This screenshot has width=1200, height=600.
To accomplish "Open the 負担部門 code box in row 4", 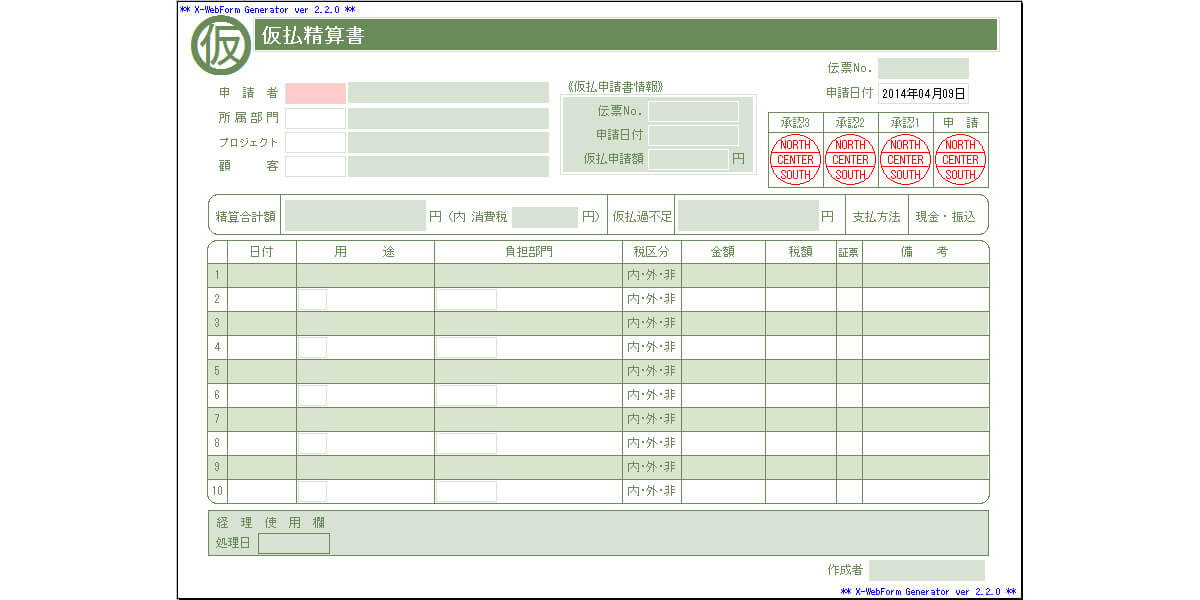I will (466, 347).
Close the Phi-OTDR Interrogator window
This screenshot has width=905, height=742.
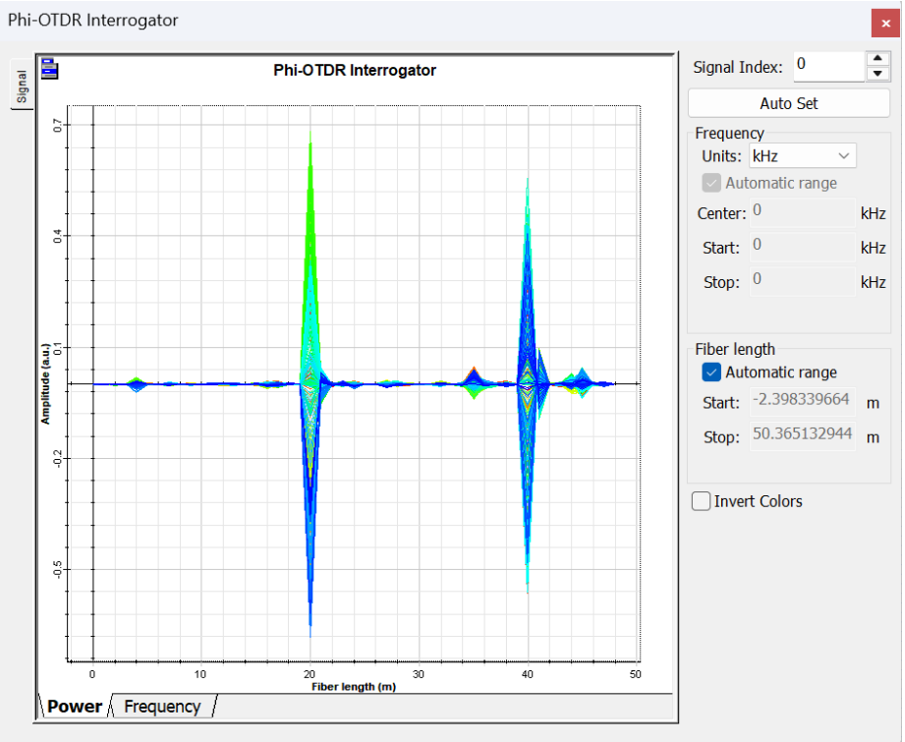point(885,23)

--*--

■ Instructions to follow ■
Each line from the one that holds "Close the Phi-OTDR Interrogator window" through the final line of the data must be retyped exactly; the pictures must not appear.

■ Task solution ■
Close the Phi-OTDR Interrogator window
This screenshot has width=905, height=742.
point(885,23)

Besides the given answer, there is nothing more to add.